Wine review – Tar and Roses, Tapanappa

Tar and Roses Sangiovese 2015
Heathcote, Victoria
Winemakers: Don Lewis and Narelle King
Tasting: over lunch, not masked
$21–$25
Hot summer day. Swimming. Lots of people. Kaleidoscope lunch flavours: bread, salads, oily and vinegary salad dressings, ham, prosciutto, salmon gravlax, chicken, olives, olive oil, butter, eggs, mettwurst, zucchini slice, hummus, hard cheese, soft cheese. Coupla fresh, clean wines of no character. Then Tar and Roses thrusts in, rises above the conversation, disrupts the food, then settles in as another distinct flavour: earth, savour, herbs, soy, grippy tannins, a juicy core of sour-cherry-like fruit flavour.
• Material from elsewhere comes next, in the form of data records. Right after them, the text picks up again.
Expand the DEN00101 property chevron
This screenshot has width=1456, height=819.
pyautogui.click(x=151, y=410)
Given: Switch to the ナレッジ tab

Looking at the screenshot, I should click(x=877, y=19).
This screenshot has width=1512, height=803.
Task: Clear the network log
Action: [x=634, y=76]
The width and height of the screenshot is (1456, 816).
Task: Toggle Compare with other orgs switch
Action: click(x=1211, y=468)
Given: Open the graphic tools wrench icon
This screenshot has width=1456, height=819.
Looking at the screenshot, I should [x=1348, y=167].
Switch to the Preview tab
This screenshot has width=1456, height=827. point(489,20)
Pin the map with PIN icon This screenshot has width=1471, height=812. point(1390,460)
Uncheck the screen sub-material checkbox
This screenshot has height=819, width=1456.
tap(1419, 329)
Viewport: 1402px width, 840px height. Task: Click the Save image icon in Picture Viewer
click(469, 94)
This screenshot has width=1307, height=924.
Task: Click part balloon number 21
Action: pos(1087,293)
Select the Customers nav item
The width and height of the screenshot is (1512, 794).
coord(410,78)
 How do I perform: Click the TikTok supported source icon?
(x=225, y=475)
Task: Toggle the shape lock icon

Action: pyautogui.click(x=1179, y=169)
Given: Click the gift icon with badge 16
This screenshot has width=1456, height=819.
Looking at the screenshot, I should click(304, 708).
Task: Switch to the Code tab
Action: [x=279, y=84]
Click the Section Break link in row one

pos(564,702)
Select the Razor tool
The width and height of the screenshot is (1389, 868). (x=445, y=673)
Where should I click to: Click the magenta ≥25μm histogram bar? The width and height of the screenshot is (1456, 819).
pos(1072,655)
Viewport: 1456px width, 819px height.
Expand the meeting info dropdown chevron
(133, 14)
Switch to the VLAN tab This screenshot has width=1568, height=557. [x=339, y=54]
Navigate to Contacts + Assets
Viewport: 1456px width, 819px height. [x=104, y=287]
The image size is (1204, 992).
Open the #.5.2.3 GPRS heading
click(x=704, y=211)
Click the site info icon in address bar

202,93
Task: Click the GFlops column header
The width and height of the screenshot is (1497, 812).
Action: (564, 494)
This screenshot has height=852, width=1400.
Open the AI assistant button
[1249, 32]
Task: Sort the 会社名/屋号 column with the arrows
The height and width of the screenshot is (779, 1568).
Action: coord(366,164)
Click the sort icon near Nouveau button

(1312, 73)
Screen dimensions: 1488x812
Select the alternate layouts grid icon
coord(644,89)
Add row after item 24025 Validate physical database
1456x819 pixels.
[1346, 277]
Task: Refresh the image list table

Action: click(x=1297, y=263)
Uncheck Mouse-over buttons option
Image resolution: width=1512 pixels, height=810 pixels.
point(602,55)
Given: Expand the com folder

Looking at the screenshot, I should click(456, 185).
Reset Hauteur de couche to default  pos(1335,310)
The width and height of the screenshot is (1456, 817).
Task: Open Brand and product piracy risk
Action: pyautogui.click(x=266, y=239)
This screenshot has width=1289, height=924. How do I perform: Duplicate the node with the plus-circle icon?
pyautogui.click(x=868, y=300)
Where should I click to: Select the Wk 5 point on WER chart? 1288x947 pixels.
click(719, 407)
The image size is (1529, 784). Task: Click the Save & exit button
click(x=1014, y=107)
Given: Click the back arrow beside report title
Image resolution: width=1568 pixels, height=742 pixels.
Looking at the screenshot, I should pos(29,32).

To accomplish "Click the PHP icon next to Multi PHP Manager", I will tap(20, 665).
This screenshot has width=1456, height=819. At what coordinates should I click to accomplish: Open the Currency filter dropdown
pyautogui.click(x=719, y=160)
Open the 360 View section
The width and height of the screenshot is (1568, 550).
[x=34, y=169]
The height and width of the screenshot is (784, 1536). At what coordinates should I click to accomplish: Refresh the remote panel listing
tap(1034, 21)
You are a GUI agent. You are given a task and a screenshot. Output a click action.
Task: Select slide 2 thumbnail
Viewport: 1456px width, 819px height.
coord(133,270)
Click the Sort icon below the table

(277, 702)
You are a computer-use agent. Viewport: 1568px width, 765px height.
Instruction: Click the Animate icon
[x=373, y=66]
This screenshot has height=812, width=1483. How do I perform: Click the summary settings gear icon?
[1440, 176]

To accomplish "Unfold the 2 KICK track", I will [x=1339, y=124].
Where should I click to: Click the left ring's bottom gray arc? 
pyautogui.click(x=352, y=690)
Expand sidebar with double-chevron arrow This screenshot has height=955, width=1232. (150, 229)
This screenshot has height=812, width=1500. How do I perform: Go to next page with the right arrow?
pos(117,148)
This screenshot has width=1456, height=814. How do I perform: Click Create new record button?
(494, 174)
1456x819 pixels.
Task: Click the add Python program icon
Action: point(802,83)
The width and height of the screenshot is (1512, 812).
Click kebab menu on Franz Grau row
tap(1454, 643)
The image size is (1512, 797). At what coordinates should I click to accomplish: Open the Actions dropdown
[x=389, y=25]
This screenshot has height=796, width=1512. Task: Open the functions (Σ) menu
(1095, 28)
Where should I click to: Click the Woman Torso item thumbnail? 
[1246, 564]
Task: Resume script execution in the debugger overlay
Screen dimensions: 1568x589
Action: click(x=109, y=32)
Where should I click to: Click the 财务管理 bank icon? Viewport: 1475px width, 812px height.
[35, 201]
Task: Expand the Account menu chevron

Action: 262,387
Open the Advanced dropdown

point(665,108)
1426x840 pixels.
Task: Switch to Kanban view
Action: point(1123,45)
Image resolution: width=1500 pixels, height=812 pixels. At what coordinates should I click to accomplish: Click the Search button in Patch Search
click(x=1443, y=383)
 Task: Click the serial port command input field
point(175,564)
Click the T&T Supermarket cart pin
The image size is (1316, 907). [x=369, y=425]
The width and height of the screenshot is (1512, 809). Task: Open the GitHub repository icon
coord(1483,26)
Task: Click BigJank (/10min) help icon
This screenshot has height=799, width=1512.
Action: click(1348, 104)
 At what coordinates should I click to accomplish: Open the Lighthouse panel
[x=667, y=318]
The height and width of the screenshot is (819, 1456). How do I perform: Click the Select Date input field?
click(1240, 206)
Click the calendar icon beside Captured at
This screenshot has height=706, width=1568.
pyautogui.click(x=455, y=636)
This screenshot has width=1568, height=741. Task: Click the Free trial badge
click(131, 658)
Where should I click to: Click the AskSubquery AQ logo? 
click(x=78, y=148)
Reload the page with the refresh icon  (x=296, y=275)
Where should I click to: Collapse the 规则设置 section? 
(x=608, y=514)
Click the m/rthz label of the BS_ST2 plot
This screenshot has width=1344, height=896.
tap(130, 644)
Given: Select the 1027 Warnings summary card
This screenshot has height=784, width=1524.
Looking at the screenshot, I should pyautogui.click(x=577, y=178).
Tapanappa Tiers Vineyard Chardonnay 2015
Tiers Vineyard
, Piccadilly Valley, Adelaide Hills, South Australia
Winemaker Brian Croser
Tasting: masked, with food
$79

Australian chardonnays range in style from mouth-puckeringly mean to plump and juicy; from all fruit, to all ‘funk’ (industry jargon for sulphur compounds derived from maturation on dead yeast cells, or lees). In between the extremes lie some of the finest chardonnays in the world. Invariably fermented and matured in oak barrels, the very best seamlessly combine high quality fruit flavours, generally grown in a cool climate, with winemaker-induced characters associated with the barrels, yeast lees and the influence (or not) of a secondary fermentation that converts harsh malic acid to soft lactic acid.

Tiers sits at the full-flavoured, fruity end of this spectrum. Few chardonnays show such varietal intensity. But that’s only the first impression. Fermented and matured in French Vosges barriques (33% new), the wine’s rich texture, vibrant acidity, and subtle, spicy oak character reveal the unique power and elegance of the variety. It’s one of the purest and loveliest of Australia’s current crop of extraordinary chardonnays.